A survey conducted by Durex states that “more than half of women chose clitoral stimulation” as the best way to make women orgasm. Durex goes on to say that, according to the research they conducted, “only 20% of women can reach orgasm through vaginal penetration”. These facts illuminate a larger cultural issue that places penetrative sex on a pedastal even though the majority of women cannot reach orgasm this way.


These statistics open up vital questions that we need to consider when thinking about female pleasure. If 80% of women cannot orgasm from vaginal penetration, why do we still consider this type of sex as the ‘main’ type of sex? If the majority of people with vulvas don’t orgasm from penetration, then why does society place penetration so highly and deem it as the primary form of sex or, in some situations, the only valid form of sex?


Laurie Mintz for Psychology Today says that “culturally, we overvalue penetrative sex.” This quote speaks of a societal and cultural tendency that deems penetrative sex as the only type of sex and places it at a higher vlaue than other forms of sex. As Mintz states, a lot of emphasis is placed on penetrative sex as the primary and only acceptable form of sex. 

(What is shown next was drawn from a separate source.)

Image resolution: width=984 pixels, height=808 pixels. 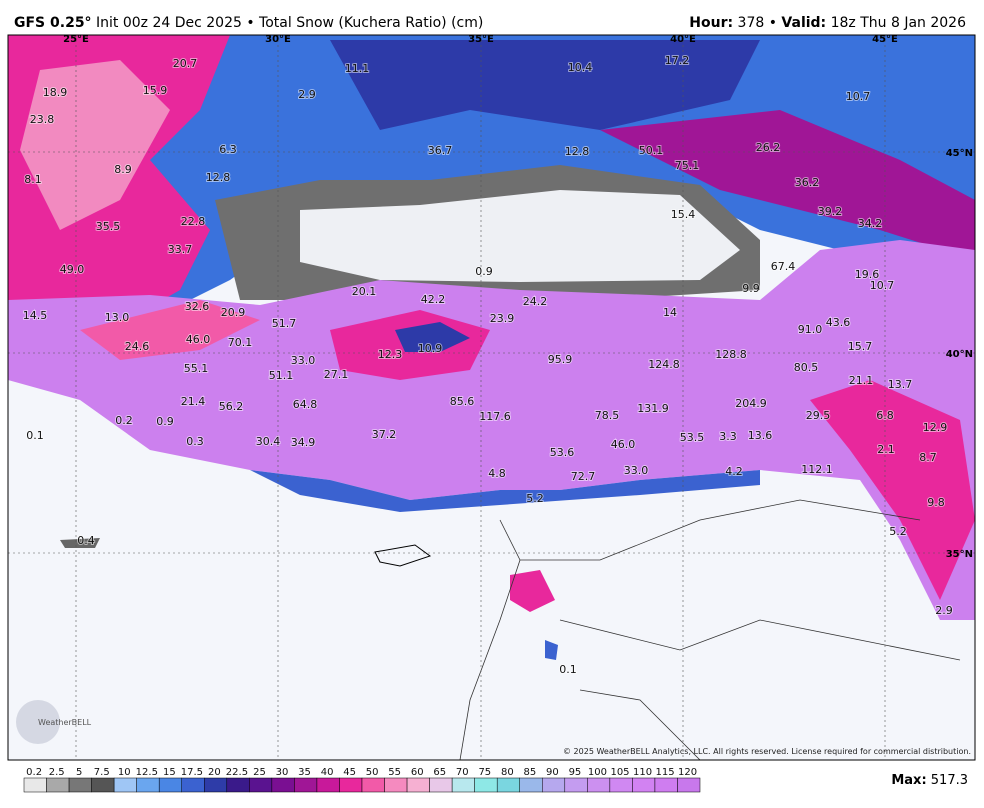 I want to click on snow-lebanon, so click(x=532, y=591).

All we need to do is think about what type of sex would usually count as ‘losing your viginity’ (an already patriarchal concept) to know what kind of sex is valued by society — penetrative sex. Oral sex, for example, does not typically count as ‘losing your virginity’ in society’s eyes, even though ‘losing your virginity’ can mean whatever you want it to mean. 


Oral sex is usually considered as foreplay — the bit that happens before the ‘main’ part of sex and is just an act that leads up to it — even though it should be held in equal value to penetration. Even though society focuses on penetrative sex as the ‘primary’ form of sex, for heterosexual women penetration often misses the mark when it comes to reaching orgasm.


In order to close the orgasm gap, we need to see a de-priortisation of penetrative sex as the ‘main’ form of sex. Mintz succinctly sums this up by saying “so, to close the orgasm gap, we have to hold clitoral stimulation and penetration as equal”. 


All forms of sex are just as valid as one another and by taking penetrative sex down from its cultural pedastal, and by intead placing equal value on clitoral stimualtion and other forms of sex, the orgasm gap may begin to close.


We need to listen to those with vaginas when they say that vaginal penetration does not make them orgasm. Obviously, every individual and their sexual preferences are different. However, when 80% of women say they cannot orgasm from penetration (according to Durex’s survey) the issue of the orgasm gap becomes a cultural question. This isn’t to say that penetrative sex can’t be amazing, but simply to bring light to the fact that the majority of people with vaginas can’t orgasm from it. 


By placing equal value on all forms of sex, and by increasing education and discourse about female pleasure, we can tackle the gap between the number of orgasms of heterosexual men and women. This will also help create a sex-positive environment that celebrates female pleasure instead of shaming it. 


Increased discourse around female pleasure could help create a healthier relationship with sex, one that doesn’t only focus on male pleasure but instead takes the pleasure of both parties into account.